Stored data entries
----------------

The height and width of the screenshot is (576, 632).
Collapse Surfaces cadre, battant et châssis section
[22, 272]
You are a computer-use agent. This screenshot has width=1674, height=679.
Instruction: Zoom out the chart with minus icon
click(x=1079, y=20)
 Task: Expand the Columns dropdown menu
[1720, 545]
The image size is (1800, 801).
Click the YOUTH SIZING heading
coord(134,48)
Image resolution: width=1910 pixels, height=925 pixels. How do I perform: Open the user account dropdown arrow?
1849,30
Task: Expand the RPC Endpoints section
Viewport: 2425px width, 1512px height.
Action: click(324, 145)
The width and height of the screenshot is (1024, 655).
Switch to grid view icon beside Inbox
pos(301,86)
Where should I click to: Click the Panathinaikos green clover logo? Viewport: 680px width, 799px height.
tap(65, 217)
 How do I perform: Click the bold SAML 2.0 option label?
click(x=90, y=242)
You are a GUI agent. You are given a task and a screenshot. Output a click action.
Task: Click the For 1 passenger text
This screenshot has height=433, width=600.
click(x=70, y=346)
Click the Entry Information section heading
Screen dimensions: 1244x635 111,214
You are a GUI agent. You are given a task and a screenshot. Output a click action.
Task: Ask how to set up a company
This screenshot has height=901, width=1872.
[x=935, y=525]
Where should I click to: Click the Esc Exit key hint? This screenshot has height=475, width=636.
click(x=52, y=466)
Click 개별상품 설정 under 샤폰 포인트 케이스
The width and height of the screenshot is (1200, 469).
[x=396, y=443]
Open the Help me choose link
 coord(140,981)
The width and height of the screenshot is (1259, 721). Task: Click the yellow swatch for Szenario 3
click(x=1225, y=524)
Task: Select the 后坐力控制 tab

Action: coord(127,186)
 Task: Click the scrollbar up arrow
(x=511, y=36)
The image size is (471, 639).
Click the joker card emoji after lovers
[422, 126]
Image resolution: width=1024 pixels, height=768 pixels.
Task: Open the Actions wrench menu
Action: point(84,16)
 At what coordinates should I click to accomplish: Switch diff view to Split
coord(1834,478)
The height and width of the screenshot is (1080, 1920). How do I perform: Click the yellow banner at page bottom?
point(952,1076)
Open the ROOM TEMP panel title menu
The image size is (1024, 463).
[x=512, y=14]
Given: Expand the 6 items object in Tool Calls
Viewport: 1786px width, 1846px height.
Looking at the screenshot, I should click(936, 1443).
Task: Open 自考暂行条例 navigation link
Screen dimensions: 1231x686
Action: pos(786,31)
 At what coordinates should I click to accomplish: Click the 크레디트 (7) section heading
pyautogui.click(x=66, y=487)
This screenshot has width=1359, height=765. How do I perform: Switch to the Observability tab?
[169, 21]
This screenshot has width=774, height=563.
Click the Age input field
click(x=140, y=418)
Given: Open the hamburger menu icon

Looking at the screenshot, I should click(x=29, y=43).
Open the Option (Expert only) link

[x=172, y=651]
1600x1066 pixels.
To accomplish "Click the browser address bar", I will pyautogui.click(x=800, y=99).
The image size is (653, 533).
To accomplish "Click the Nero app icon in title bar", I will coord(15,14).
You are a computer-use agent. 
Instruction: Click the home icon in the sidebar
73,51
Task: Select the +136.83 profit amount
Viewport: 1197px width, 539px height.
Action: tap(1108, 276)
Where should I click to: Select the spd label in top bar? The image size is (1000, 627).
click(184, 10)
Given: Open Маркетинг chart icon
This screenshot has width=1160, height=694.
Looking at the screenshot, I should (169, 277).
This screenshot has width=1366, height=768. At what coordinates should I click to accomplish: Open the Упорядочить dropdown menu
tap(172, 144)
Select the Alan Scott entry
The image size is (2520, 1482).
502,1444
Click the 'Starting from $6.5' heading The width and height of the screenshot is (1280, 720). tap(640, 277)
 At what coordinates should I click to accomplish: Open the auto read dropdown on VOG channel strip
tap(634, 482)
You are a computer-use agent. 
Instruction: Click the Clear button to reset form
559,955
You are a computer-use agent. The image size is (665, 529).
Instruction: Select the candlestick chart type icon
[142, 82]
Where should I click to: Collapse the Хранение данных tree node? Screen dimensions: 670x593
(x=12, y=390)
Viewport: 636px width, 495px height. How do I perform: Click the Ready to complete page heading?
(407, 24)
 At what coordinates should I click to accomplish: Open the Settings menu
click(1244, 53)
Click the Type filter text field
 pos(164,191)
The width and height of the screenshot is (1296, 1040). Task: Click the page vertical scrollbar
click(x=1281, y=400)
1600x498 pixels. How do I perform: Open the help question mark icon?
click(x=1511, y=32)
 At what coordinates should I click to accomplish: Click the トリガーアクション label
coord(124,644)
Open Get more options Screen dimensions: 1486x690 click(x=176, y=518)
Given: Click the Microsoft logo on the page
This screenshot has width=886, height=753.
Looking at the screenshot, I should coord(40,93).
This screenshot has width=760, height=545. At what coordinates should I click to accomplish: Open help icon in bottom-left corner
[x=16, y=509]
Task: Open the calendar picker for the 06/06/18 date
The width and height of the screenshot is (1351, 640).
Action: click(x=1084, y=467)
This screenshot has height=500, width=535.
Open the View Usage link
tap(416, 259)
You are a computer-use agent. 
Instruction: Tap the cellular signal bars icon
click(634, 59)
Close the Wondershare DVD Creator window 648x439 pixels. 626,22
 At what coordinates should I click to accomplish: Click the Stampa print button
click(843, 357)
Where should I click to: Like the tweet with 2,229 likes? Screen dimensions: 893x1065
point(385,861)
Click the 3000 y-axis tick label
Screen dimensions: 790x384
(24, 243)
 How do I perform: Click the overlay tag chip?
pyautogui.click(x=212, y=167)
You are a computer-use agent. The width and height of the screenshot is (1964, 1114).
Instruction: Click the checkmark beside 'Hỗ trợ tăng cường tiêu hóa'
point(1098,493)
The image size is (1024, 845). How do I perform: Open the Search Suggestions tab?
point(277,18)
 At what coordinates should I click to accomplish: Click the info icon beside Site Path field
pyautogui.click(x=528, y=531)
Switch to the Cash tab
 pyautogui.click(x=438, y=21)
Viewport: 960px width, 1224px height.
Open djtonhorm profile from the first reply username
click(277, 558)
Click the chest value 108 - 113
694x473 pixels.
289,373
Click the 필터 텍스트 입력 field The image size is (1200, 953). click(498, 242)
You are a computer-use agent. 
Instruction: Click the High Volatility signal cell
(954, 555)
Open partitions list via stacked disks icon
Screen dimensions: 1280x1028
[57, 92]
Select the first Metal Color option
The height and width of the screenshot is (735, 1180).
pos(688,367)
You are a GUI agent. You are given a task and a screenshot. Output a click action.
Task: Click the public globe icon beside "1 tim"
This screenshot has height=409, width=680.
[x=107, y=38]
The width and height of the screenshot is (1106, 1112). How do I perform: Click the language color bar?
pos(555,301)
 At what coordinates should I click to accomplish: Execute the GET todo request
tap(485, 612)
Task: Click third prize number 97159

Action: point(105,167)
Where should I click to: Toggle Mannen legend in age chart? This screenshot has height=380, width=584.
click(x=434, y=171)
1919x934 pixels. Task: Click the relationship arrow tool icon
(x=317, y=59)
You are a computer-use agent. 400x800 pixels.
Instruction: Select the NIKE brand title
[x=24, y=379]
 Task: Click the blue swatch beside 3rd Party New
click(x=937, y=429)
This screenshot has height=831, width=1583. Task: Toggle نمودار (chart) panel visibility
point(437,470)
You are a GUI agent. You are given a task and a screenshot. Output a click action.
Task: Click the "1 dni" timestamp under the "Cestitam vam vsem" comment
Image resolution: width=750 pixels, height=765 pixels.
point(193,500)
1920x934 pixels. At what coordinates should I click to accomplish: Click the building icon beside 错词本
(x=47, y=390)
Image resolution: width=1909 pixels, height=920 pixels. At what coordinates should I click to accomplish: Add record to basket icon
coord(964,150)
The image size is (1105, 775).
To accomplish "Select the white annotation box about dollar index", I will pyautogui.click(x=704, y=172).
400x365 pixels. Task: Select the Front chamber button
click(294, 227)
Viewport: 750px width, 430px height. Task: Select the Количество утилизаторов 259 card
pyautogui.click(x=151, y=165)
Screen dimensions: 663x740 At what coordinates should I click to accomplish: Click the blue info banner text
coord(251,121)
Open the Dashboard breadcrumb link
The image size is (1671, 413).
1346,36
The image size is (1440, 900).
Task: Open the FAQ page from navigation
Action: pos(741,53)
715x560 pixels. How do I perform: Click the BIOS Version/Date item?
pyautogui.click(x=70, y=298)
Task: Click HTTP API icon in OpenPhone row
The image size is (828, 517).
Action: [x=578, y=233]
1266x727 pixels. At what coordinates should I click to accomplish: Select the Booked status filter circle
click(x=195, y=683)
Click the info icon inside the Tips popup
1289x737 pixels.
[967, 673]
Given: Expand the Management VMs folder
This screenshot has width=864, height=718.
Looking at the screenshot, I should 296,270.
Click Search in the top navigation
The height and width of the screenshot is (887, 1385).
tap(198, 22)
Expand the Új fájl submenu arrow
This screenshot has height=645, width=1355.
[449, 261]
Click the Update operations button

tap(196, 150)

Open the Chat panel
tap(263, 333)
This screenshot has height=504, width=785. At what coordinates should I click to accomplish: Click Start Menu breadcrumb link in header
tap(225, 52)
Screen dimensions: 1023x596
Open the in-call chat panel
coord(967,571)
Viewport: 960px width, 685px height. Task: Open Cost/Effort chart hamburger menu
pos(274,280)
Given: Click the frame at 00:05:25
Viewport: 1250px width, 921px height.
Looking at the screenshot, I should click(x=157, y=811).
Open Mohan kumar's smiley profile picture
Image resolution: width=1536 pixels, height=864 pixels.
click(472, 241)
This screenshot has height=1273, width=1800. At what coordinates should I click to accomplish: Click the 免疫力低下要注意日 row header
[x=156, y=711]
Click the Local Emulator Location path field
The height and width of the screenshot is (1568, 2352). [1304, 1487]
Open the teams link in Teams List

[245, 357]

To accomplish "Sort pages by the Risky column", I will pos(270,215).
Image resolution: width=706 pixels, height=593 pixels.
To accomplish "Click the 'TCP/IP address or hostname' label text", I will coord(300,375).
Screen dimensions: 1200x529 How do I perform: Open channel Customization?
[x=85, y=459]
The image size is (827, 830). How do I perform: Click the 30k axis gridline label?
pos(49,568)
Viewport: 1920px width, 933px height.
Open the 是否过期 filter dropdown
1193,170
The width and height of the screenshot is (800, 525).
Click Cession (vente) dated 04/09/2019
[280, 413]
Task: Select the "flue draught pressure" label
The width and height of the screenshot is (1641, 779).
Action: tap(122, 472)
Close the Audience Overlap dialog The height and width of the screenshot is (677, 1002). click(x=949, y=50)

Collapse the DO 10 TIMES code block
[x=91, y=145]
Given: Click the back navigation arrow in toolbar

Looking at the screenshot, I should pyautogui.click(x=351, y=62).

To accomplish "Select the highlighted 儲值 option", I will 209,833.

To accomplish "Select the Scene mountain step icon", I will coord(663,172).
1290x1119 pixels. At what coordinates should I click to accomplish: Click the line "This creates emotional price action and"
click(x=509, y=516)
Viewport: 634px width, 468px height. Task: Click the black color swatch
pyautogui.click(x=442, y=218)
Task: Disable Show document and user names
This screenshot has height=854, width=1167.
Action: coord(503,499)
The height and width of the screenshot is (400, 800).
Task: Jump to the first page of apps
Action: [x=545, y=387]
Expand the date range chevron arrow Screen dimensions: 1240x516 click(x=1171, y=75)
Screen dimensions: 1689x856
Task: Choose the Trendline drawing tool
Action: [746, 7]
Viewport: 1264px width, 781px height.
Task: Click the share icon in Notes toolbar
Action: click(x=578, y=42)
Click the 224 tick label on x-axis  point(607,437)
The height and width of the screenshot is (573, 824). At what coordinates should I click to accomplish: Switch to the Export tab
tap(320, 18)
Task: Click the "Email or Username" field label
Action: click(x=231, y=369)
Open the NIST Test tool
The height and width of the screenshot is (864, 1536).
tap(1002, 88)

----------------

◆ **What you will do**: Within the entries, find all lines that contain "Close" and copy each one.

◆ **Your solution**:
Close the Wondershare DVD Creator window 648x439 pixels. 626,22
Close the Audience Overlap dialog The height and width of the screenshot is (677, 1002). click(x=949, y=50)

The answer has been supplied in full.